Works on VS Code, VSCodium, and Code OSS.
Features
- Persistent cell numbers — shown on every cell, both code and markdown
- Editable cell titles — set a custom label per cell, stored in notebook metadata
- Cell Table of Contents — sidebar panel listing all cells with content hover-preview and peek navigation
- Go to Cell command — jump to any cell by number or title from the command palette
- Universal — works with Jupyter notebooks, interactive windows, and any other VS Code notebook type
- Auto-updating — numbers stay correct when cells are added, removed, or reordered
- Fully configurable — control the format string, starting index, and alignment
Cell Table of Contents
The Cell Table of Contents panel appears in the Explorer sidebar.
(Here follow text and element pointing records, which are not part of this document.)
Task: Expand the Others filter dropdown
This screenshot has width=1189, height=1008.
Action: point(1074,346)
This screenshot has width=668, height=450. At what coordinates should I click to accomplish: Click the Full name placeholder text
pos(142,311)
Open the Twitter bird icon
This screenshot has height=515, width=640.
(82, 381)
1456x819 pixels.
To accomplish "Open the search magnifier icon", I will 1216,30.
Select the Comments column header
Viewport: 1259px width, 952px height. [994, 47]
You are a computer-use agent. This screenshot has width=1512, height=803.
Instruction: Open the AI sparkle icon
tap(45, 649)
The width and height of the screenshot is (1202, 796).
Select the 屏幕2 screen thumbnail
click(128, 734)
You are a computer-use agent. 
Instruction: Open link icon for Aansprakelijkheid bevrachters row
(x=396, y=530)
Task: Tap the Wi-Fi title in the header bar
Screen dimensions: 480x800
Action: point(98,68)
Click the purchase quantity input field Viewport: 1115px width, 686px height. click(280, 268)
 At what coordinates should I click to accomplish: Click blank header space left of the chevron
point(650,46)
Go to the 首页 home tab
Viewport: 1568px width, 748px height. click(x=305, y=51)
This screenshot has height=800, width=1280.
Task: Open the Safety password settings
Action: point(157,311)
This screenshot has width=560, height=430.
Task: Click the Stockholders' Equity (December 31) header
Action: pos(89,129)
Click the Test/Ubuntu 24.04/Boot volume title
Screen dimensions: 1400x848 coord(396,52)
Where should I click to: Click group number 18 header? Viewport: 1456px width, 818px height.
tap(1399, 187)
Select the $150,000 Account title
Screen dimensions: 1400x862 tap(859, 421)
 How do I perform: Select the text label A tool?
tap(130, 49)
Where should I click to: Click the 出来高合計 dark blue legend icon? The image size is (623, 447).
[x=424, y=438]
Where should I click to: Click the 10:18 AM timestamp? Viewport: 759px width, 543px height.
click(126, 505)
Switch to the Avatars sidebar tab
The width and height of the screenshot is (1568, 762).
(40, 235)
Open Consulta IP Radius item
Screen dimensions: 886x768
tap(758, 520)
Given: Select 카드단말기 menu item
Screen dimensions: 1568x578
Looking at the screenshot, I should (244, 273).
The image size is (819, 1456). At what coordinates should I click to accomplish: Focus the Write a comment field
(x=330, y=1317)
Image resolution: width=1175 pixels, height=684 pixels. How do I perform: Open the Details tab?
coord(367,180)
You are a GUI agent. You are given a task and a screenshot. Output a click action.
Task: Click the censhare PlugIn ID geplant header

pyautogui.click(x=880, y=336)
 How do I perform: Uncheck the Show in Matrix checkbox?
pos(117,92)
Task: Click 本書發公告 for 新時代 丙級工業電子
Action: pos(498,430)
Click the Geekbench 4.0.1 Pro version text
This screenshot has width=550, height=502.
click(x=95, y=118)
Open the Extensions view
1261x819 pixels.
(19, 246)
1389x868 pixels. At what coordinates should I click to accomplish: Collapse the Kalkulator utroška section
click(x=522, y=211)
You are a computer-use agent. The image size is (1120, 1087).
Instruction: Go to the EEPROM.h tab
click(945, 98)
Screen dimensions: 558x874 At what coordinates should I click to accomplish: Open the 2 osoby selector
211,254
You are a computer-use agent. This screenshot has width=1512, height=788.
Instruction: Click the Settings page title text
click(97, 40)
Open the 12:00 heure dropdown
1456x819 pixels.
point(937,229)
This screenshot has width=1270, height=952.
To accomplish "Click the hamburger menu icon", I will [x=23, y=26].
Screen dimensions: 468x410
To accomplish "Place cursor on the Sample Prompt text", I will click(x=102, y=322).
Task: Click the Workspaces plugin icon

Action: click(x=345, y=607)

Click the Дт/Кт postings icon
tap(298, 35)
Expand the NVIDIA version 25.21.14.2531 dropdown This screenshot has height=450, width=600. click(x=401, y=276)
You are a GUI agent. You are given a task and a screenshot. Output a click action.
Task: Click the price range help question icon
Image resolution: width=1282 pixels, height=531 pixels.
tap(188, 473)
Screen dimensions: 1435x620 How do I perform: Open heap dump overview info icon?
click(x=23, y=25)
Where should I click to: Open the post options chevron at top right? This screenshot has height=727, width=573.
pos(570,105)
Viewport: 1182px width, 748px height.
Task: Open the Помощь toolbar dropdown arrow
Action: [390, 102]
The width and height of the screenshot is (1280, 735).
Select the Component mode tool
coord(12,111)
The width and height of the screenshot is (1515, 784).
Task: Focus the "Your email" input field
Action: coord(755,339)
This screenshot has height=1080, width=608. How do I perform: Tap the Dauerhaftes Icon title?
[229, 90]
It lists every cell in the active notebook, lets you hover to preview cell contents, and click to jump directly to that cell.
Commands
| Command |
Description |
Notebook Cell Numbers: Go to Cell... |
Jump to any cell by number or title |
Notebook Cell Numbers: Edit Cell Title |
Set a custom title for the focused cell |
Settings
| Setting |
Default |
Description |
notebookCellNumbers.enabled |
true |
Show or hide cell numbers |
notebookCellNumbers.startFrom |
1 |
Starting number (0 for zero-indexed) |
notebookCellNumbers.format |
Cell {n} |
Label format — {n} is replaced with the cell number |
notebookCellNumbers.alignment |
left |
Position in the status bar: left or right |
| Format string |
Output |
Cell {n} |
Cell 1, Cell 2, Cell 3 |
In [{n}] |
In [1], In [2], In [3] |
#{n} |
#1, #2, #3 |
[{n}] |
[1], [2], [3] |
Installation from source
# Clone the repository
git clone https://github.com/ostew5/notebook-cell-numbers
cd notebook-cell-numbers
# Install dependencies
npm install
# Compile TypeScript
npm run compile
# Package as .vsix (requires vsce)
npx @vscode/vsce package
# Install in VS Code
# Extensions panel → ⋯ menu → "Install from VSIX…"
How it works
The extension uses VS Code's NotebookCellStatusBarItemProvider API to inject a label into every cell's built-in status bar — no custom renderers, no webviews, no DOM manipulation. Cell titles are stored in notebook metadata so they persist with the file. The TOC panel is a native VS Code tree view that re-renders automatically as the notebook changes.